In our little town, a number of white crosses have appeared in several front yards. At first I thought it was a rash of pet deaths, but I soon learned that it was the effort of our local Methodist Church. A sweet effort for some reason I wasn't really clear about. To proclaim the household's (presumably Protestant, since it's not a crucifix) Christian identity? To be a safe haven for wandering Christians? A testimony of faith?
Today I learned that it was in response to this story, about an incident in Frankenmuth, Michigan a couple of years ago. Of course, in the version told to the ministerial fellowship, the ACLU got dragged in. (Doesn't it always, in these cases?) Le sigh. I checked it out on Snopes, and was gratified that at least the minister didn't play up the complainer's supposed "atheism." But as a card-carrying member of the ACLU, I am always so annoyed when they become the bogeyman for all the "persecution" Christians face.
Later, it made me wonder: what happened to the man in the story? No doubt he was a pot-stirrer, and it sounds as though he might have been a newcomer to town. Perhaps he was not the most sympathetic character. But as much as the Christians in this town claimed "victory," I wonder how this man felt ministered to by his Christian friends and neighbors. Did he learn about the love of Jesus from all those crosses? Did he experience the grace of God from their overwhelming opposition to his (admittedly rather petty) complaints?

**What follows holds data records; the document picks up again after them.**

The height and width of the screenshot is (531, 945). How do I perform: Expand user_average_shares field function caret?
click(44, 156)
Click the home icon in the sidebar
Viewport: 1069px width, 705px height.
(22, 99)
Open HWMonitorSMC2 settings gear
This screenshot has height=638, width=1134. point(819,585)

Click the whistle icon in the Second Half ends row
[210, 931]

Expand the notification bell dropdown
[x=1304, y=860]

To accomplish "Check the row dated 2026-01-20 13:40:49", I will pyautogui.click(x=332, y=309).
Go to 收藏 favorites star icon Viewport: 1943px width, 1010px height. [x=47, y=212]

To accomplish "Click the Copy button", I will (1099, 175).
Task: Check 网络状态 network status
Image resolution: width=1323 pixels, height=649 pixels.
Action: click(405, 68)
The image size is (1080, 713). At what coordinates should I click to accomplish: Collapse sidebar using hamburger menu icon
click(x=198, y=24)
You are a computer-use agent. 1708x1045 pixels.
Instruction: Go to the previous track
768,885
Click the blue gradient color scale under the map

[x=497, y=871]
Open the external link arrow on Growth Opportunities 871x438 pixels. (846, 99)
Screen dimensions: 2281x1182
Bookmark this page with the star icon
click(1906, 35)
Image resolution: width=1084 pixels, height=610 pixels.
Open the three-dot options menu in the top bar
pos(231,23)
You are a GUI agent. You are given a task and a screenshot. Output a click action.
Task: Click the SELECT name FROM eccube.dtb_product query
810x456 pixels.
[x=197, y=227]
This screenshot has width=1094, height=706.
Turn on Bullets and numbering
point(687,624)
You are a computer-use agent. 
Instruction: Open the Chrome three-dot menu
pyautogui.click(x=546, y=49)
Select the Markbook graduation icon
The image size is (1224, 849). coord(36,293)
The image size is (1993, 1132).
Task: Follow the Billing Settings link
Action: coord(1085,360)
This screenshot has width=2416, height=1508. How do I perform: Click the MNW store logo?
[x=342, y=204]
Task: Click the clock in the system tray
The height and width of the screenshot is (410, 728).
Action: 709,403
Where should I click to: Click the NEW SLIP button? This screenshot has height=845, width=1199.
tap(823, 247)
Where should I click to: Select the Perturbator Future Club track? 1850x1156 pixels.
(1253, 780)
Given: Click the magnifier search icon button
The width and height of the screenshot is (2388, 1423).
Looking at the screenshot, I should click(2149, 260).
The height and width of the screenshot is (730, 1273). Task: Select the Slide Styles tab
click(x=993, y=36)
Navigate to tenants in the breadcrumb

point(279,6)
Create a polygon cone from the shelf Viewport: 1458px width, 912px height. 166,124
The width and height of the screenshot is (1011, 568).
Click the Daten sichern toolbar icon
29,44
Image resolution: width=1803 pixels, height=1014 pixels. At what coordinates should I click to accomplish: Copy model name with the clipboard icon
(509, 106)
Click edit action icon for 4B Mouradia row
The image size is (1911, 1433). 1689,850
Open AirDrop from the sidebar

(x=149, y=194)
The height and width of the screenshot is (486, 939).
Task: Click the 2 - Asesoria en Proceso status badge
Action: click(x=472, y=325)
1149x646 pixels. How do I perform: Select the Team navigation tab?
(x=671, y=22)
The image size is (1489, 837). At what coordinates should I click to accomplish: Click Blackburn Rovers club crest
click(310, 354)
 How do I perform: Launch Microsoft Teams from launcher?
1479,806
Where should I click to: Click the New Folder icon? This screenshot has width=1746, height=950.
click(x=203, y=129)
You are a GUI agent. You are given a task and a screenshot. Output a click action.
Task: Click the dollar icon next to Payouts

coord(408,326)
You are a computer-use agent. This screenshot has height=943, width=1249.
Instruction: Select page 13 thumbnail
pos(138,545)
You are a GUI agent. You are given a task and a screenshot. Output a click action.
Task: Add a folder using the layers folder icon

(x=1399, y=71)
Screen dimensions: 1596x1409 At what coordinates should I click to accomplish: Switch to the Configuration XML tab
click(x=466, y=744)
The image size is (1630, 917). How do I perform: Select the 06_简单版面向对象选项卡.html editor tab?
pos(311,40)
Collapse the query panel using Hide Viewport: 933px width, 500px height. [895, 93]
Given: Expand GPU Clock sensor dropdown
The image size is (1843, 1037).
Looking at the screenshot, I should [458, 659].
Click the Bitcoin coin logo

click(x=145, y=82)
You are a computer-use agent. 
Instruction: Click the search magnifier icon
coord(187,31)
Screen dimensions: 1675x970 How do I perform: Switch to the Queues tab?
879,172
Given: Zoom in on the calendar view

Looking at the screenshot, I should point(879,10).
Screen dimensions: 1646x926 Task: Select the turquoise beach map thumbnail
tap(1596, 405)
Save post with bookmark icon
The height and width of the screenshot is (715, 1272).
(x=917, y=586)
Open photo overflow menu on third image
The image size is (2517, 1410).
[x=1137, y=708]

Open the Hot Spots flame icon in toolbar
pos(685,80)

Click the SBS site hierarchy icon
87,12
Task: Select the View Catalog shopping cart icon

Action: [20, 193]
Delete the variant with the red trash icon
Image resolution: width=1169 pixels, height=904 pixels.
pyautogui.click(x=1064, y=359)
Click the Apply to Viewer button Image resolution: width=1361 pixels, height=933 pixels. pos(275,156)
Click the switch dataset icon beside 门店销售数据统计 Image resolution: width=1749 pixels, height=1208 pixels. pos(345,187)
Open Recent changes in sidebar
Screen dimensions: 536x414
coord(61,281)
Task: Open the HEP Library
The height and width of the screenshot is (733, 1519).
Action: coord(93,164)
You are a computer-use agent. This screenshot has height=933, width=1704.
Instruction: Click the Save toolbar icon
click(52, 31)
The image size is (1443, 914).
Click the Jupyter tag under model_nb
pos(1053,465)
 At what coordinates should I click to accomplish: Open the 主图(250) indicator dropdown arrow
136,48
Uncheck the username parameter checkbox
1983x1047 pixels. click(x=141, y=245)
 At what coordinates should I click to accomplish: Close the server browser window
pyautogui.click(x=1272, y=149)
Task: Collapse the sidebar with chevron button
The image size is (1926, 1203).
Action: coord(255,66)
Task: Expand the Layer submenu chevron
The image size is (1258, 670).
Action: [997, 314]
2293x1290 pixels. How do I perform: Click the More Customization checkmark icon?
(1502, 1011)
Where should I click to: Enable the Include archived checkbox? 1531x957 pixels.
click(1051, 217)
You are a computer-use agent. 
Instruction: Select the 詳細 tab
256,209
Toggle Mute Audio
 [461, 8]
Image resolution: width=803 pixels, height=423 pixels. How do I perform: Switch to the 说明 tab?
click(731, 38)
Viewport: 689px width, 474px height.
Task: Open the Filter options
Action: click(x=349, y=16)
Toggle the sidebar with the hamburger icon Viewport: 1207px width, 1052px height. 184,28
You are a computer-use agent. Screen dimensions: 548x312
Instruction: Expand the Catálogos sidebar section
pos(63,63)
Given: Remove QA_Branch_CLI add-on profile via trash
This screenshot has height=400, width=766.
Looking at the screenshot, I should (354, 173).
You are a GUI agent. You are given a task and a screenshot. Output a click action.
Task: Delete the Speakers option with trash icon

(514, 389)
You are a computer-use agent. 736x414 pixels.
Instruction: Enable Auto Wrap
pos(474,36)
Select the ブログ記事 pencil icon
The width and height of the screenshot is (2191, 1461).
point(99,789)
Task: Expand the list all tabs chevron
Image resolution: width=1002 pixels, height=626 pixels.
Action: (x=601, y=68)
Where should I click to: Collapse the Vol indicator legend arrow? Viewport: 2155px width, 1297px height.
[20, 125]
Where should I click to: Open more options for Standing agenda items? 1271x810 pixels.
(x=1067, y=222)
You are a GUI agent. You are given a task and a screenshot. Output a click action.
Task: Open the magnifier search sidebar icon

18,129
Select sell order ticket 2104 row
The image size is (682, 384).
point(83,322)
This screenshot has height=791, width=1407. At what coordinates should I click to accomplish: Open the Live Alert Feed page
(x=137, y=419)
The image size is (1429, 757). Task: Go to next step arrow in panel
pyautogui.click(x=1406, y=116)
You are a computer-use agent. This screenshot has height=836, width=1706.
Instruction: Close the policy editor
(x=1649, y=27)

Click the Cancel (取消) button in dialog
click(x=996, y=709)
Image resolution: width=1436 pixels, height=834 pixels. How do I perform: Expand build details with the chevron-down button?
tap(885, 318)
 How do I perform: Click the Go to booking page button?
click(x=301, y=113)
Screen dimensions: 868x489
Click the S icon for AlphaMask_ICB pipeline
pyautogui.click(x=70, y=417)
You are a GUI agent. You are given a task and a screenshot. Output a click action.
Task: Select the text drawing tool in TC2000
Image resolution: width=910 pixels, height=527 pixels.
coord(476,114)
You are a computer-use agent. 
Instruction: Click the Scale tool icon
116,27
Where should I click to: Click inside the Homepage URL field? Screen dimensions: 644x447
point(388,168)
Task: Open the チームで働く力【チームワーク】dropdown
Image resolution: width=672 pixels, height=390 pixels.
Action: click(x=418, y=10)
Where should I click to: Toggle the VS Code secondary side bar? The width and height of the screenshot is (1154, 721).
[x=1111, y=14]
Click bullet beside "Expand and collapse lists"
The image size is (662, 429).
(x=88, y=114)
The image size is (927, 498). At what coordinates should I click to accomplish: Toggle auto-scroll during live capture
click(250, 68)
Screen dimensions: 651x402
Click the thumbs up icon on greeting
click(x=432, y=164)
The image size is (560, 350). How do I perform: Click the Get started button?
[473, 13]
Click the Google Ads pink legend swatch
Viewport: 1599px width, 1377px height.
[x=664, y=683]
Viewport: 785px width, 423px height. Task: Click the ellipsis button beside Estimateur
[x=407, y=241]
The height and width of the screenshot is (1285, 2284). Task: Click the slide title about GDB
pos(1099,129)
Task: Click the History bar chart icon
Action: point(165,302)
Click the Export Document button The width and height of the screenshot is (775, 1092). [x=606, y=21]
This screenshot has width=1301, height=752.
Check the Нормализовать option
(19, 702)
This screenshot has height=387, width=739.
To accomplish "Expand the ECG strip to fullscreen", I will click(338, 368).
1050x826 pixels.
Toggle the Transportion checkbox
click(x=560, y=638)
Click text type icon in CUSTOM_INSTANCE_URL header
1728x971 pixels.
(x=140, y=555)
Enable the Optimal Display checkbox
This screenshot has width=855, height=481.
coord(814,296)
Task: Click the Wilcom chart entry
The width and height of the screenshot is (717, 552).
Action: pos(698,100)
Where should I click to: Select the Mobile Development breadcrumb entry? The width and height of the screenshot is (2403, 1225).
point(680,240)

Or was he confirmed in a belief that Christians tend to lord it over non-Christians and Christians who don't share their views of church-state separation? Was he treated as an outcast, a collaborator with the enemy, and unclean?
Jesus sure ate a lot of meals with people whom the "majority" looked down upon or disdained. I may be preaching to the choir here, but I pray that when we are bold to proclaim the Gospel, we are focused on proclamation that opens hearts and minds to Jesus, not on pummeling others to get our own way.